Aus dem Desktop-PC wurde im Laufe der Jahre das sog. „Mac Book“ und wieder begleitete es meine Ausflüge in die Berliner Schlafzimmer, lieferte die Soundtracks für unzählige durchsexualisierte Wochenenden. Oder öffnete das Browserfenster zu den „Blauen Seiten“, wenn es darum ging, kurzfristig weitere Teilnehmer zum Ficken einzuladen. „Wie schließe ich das Fenster wieder?“ – Merke: Bei „Apple“ ist das Kreuz links oben, nicht rechts (wie bei meinem Windows üblich). Selbstverständlich blinkte es einen beim Ficken auch wieder vom Schreibtisch herüber an, das „Apple“-Ding. Jenes Ding, welches sogar im queeren Independent-Kino seinen Platz ergatterte. Erinnert sei hier an John Cameron Mitchells Film „Shortbus“.

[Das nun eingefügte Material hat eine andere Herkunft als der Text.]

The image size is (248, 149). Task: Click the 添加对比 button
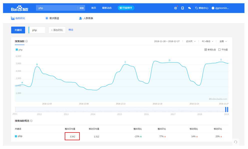pyautogui.click(x=57, y=30)
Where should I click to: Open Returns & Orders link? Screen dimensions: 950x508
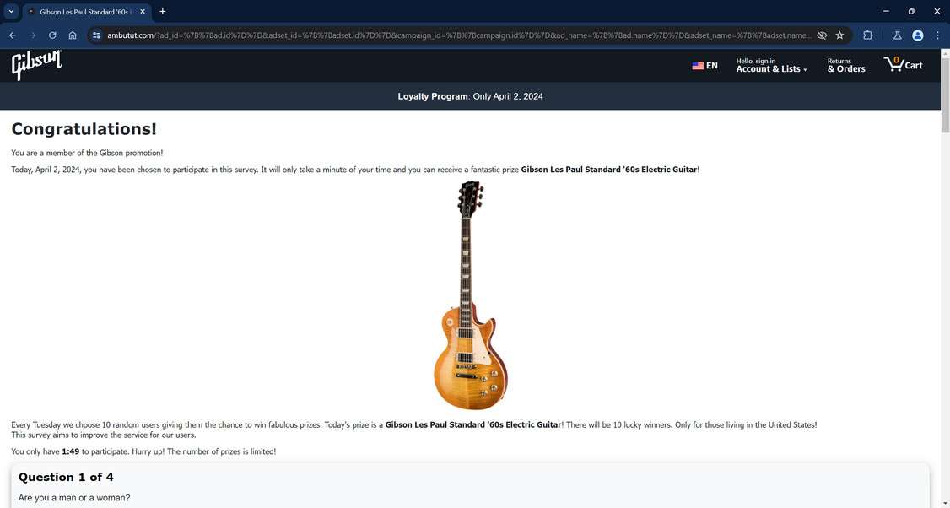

Aber auch Outdoor ernannte der Homosexuelle die Produkte von Steve Jobs zum wichtigen Accessoire: Erst mit dem „Ipod“, der dem Hipster-Homo beim Shoppen, Sonnenbaden und Cruisen half seinesgleichen zu erkennen, dann mit dem „Iphone“. „Apple“ lieferte mit diesem Gerät alle nötigen Werkzeuge zur Selbstdarstellung im Hosentaschenformat. Nicht erst, aber vor allem seit dem Markteintritt des Geräts wird der mehr oder minder sportlich geformte Leib in den Spiegel gereckt und dieses Spiegelbild, in der schmerzlosen Demut eines technischen Utensils, vom „Iphone“ abgelichtet. Ob „Gaydar“, „Dudesnude“ oder „Gayromeo“, die Bilderwelten des schwulen Web 2.0 wären ohne Steve Jobs Knipskasten mit Internetzugang noch ärmer als sie es eh schon sind.
Dank der GPS-Funktion und Netzwerken wie „Grindr“ oder „Facebook“, kann man nun auch nach Kontakten in der Nähe metergenau Ausschau halten. Geräte anderer Hersteller tun dies ganz genauso, aber einmal mehr gelang es Jobs’ Technik, hier Standards zu setzen. Die Schwulen waren ihm dabei treu ergebene Helfer. Die Geräte „revanchierten“ sich ihrerseits mit gestochen scharfen Videos vom Sexualakt mit dem aktuell gültigen Bettgenossen. Und jetzt? Der „I-Gott“ ist tot, sind es damit auch seine Produkte? Die treue Partnerschaft zwischen „Apple“ und den Homos hat auch die vorerst letzte Entwicklungsstufe ausgehalten: Beide, der Apfel und der Homo sind im Mainstream angekommen. Ob ihre innige Beziehung eine Zukunft haben wird, werden wir in ein paar Jahren wissen. Vielleicht haben die kommenden Homo-Generationen ja auch gar kein Interesse mehr am Technikkram der zukünftigen „Alt-Homos“. Schwuler Sex funktioniert schließlich auch ohne „Apple“ – das ist der positive Aspekt an der Todesnachricht des Steve Jobs.